Overstepping the line – Domestic Violence in the Chinese community

By way of introduction, as I write for Nee Hao, my name is Tiffany Wan. I am a solicitor working in Commercial Property for Edwards Duthie, a regional law firm in London. My passion for law and interest in journalism has presented me this opportunity to write on this platform to reach out a wider audience.

She came in with bruises over her arms and her lip was cut. She trembled in fear as she told me her story. He entered the room with no obvious signs until he lifted up his jumper to reveal multiple scratch and cigarette burn marks on his lower arm.

They are all victims of domestic violence.

This is a very serious issue and should not be overlooked in our community.

Just because you may be in a relationship with another person does not mean they can abuse their position and cause you harm.

Whether you are a victim of domestic violence or a family member or friend who knows of someone who has been abused – you should always know the options available so we can put a stop to such behaviour.
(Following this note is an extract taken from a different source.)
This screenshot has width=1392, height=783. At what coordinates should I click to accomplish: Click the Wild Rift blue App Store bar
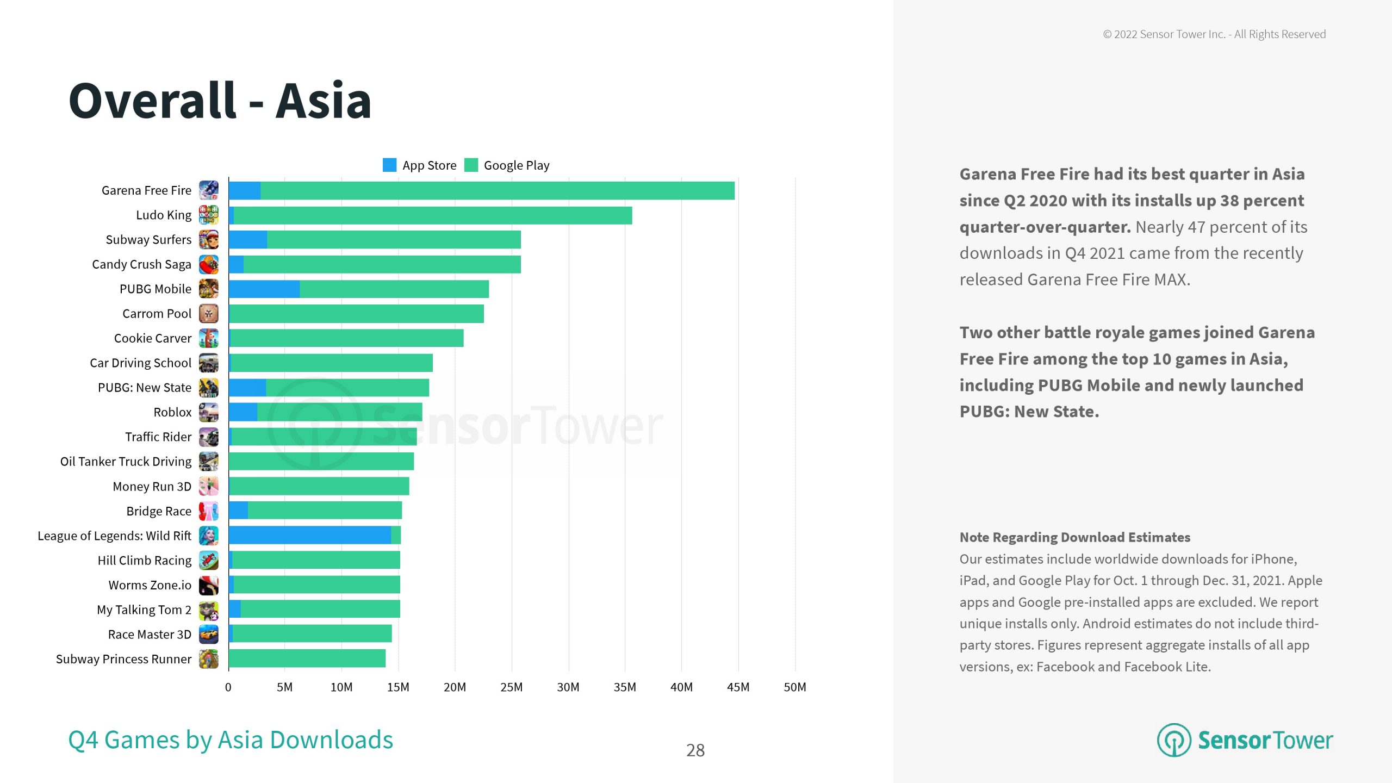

I feel strongly about domestic violence and do not feel that any individual has the right to degrade or hurt another human being no matter what the situation or dispute at hand.

During Christmas when many of us are enjoying a pleasurable time with those we love, please be aware that domestic violence can happen to anyone that we know. Last year there were 269,700 domestic abuse crimes and police were reported to take a call on domestic violence every 30 seconds. The Crime Survey for England and Wales found that at least 30% of women and 16.3% of men will experience domestic violence during their lifetime.

Below are some pointers to assist those in need:

Domestic violence is any controlling, threatening behaviour, violence or abuse between adults who are in an intimate relationship or family set up. It often involves assaults, threats, humiliation, intimidation or other abuse that is used to harm, punish or frighten their victims.

Victims who have suffered domestic violence can call the police to assist them. The police will often investigate the matter and either press charges or issue out cautions to those offending the law.

There are also a wide range of charities offering either shelter or advice for victims in need:

National Domestic Violence Helpline 0808 2000 247 (24 hours)

Law Clinics and Pro Bono Groups throughout London

Victims can approach solicitors who work in Family and Matrimonial Law. They will be able to advise on what can legally be done and most often they can obtain Injunctions and a variety of Court Orders to put protections in place.

At any point in time and especially during festive seasons such as Christmas we should try to practice kindness and compassion to those around us. Help those in need; especially victims of domestic violence who are often silent victims.